THE EXERCISE
Write out every line of the records below word for word, omitting the pictures.

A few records
-*-

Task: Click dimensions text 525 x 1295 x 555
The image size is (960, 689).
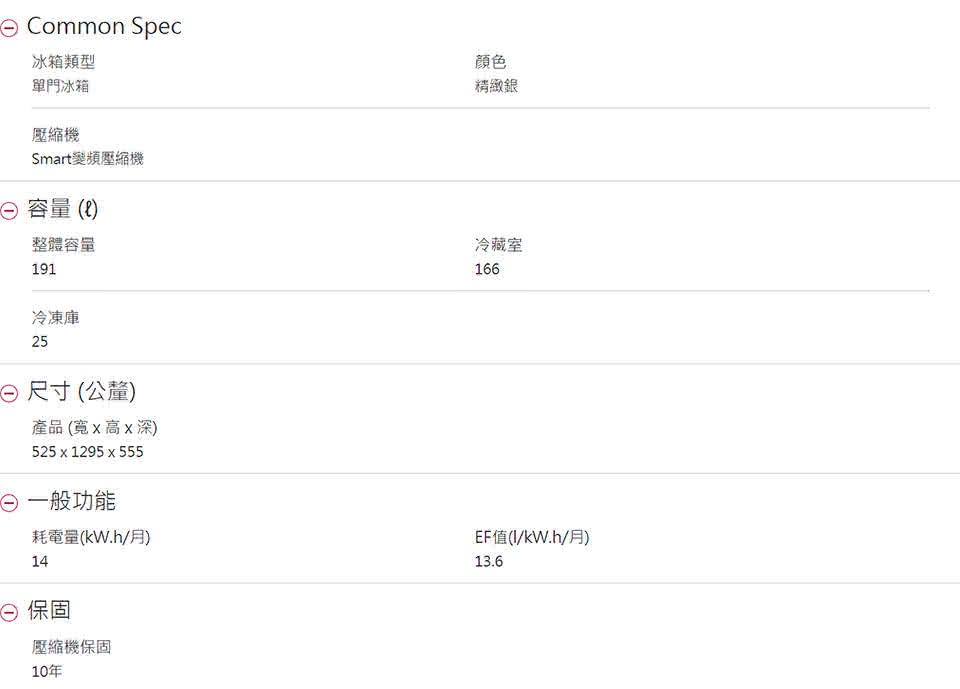Action: click(x=88, y=451)
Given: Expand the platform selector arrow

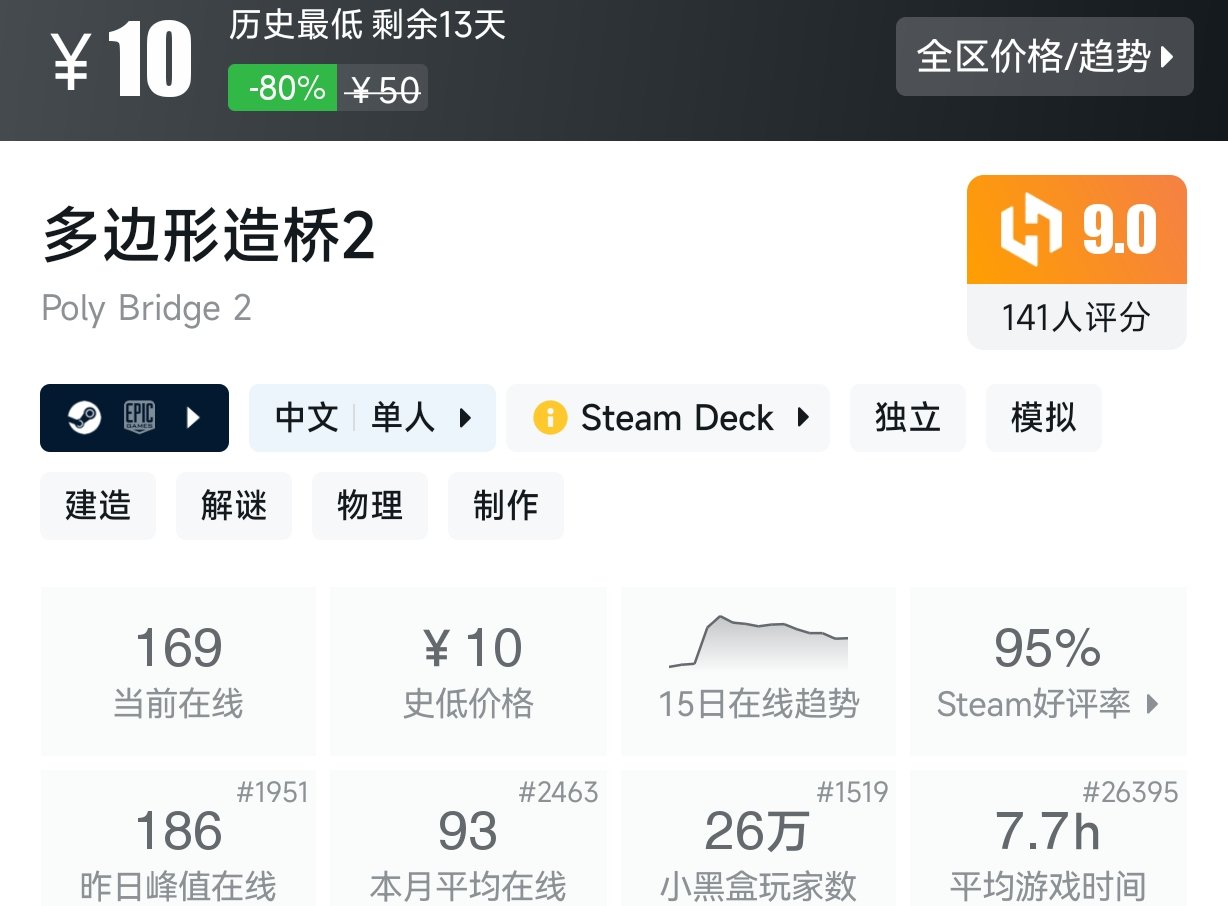Looking at the screenshot, I should point(194,418).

-*-

TASK OUTPUT
Task: Click dimensions text 525 x 1295 x 555
The image size is (960, 689).
Action: click(x=88, y=451)
Given: Expand the platform selector arrow

Looking at the screenshot, I should point(194,418).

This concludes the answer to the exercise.